What needs to be done:
For the word "computer", count the lines of the data that include it and give only the total.

- - -

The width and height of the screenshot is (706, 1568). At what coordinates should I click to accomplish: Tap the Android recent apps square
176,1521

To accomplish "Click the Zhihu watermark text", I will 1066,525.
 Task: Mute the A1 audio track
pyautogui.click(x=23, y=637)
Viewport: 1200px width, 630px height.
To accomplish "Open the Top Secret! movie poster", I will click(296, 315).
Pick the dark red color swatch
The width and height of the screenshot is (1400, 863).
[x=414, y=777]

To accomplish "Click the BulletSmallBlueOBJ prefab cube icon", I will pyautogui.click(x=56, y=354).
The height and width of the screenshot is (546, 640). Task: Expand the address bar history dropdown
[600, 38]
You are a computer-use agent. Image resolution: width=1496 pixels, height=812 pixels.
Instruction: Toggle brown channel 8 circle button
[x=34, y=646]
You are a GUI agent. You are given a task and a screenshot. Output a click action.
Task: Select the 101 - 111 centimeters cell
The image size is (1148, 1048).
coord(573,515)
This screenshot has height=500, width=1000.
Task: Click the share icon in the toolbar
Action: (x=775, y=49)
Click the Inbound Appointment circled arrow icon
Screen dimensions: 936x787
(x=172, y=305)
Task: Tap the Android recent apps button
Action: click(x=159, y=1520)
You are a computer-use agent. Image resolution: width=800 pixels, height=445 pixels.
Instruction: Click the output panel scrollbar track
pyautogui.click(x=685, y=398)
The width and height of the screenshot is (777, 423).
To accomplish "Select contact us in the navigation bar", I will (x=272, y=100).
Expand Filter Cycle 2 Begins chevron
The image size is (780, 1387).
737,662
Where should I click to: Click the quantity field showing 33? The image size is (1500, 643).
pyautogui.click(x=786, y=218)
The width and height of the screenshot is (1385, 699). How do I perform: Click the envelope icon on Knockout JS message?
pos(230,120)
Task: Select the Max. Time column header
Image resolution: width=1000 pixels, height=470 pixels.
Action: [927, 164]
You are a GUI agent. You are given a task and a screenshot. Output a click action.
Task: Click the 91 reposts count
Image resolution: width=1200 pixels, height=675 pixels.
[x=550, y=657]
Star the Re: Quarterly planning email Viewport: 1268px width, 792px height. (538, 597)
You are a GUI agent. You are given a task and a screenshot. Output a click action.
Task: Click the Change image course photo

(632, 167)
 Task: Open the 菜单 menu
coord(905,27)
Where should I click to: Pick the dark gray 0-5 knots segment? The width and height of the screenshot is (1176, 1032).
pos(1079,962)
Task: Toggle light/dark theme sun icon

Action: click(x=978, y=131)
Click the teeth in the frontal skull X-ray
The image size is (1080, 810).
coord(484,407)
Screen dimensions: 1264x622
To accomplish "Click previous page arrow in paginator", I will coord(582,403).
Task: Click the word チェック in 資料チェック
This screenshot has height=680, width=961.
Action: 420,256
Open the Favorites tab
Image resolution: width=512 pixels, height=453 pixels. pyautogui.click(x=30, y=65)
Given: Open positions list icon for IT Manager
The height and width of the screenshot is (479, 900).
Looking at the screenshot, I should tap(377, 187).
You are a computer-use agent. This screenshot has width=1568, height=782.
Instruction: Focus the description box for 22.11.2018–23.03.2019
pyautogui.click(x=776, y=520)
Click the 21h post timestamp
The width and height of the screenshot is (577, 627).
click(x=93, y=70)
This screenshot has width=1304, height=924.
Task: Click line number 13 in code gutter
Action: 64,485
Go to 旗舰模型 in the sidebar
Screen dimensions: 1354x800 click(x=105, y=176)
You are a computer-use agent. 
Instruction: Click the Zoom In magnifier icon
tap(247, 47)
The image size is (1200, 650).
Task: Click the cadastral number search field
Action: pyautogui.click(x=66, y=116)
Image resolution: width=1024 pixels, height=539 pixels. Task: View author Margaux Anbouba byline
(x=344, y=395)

- - -

Task solution:
4